Who doesn’t love a cabin? They’re the home away from home, a place to get away from it all, and for those considering investing in a cabin, compared to traditional suburban homes, they’re quite inexpensive.
Of course, the cost of building depends on how you go about doing it, as well as what you want to get out of it. There are several companies that produce cabin kits at relatively low cost. Alternatively, you can buy the lumber yourself and build a cabin to your exacting specifications. Either way you do it, there are advantages and disadvantages for both types of cabin.
The Cabin Kit
Since most cabin kits come with all the wood you’ll need, you shouldn’t’ have to worry about not having that “right” piece. It keeps things organized and can be less stressful, especially if it’s your first time building a cabin.
It’s relatively affordable versus going à la carte on timber and miscellaneous wood products. Of course, affordability is dependent on the size of kit you choose. A smaller cabin kit may run a few thousand dollars, while larger, more intricate kits may run tens of thousands of dollars. Regardless, it still a frugal choice.
It’s accessible. Building a cabin is much easier that building a typical suburban home. Yes, you can make your cabin more complex, but for the average person who doesn’t want to complicate things, a cabin can be one of the easiest large structures to build.
Kit cabins are generally on the small side. If you need space, you may have to look elsewhere. Or, you could purchase several kit cabins and interconnect them, but that may stretch the practicality of buying a kit cabin in the first place.
Kit cabins are designed to specification. They’re commonly four walls and a roof, meaning if you want more, you’ll have to put in the work.
You’re cabin will look identical to someone else’s. However, chances are the home you currently live in looks identical to someone else’s anyway (unless it was custom built), so this likely isn’t a big deal.
The Conventional Cabin
Build it as you like. You’re only limited by your imagination and your budget. You can build a more complex structure than a kit and imbue it with subtle characteristics and charm and make it truly your own.
You are in control of the materials. You get to choose every piece of wood used in the project. You are quality control. If something doesn’t work, it can be easily swapped out during the construction process.
It can get very expensive.

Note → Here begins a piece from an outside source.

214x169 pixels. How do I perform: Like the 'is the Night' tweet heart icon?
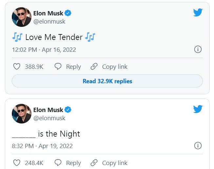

Unless you adhere very strictly to your plans, even small changes can rack up bills. On that note, you’ll need to develop a plan, a blue print and design. This can be a time consuming process, and in some areas, it may need approval before construction can begin.

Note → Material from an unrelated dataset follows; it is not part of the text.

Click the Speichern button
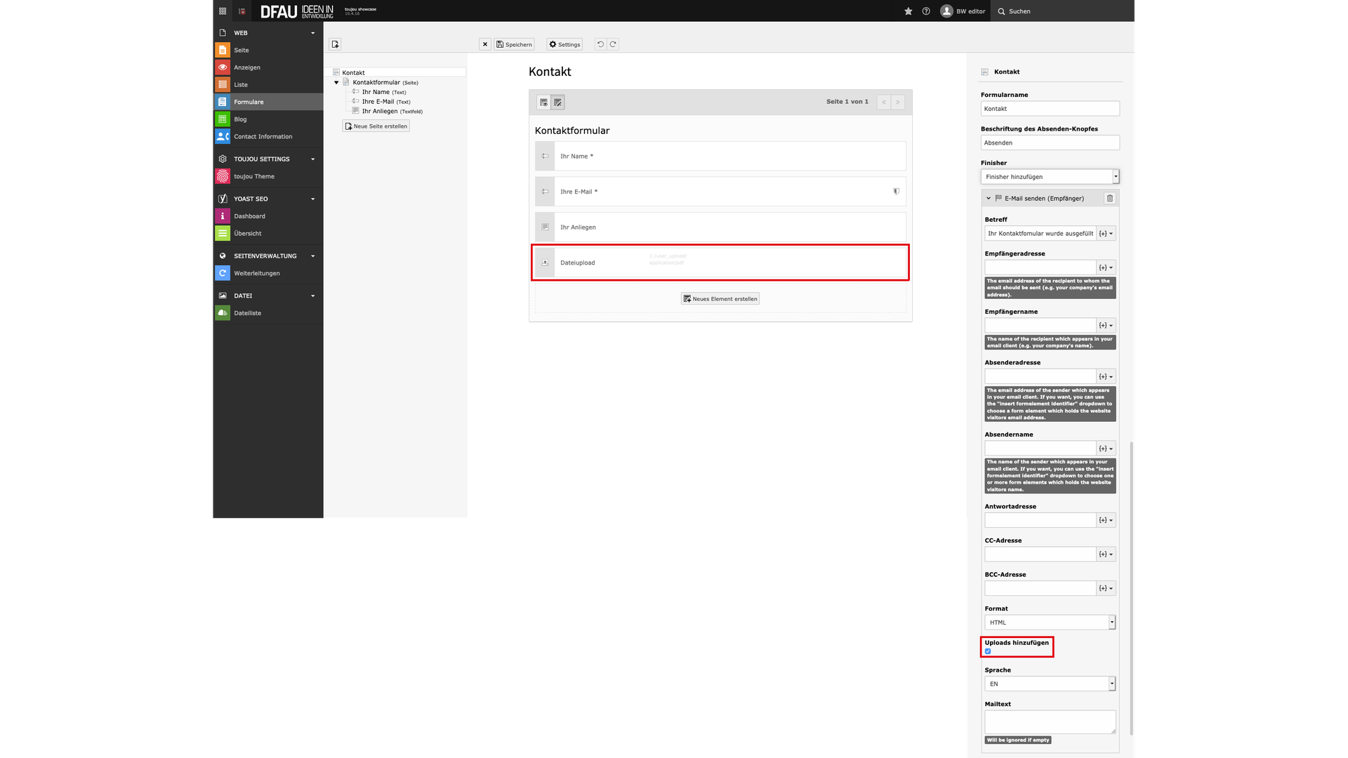 click(x=514, y=44)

Building from scratch is more complicated in general, as well, and can prove to be a stressful experience. However, the results tend to make it worth it.
Of course, there are a plenty of issues log cabin owners will encounter regardless of if they build with a kit or not. If not properly maintain, the wood will deteriorate over time. The less maintenance, the quicker they tend to degrade. Many factors contribute to degradation, from moisture in the air to wood eating insects.
These issues shouldn’t serve as a deterrent, rather, they should be considered before investing in a cabin. Though the initial cabin construction costs are relatively low, the maintenance cost can be high, if improperly done. Essentially, you’ll get out of it what you put in.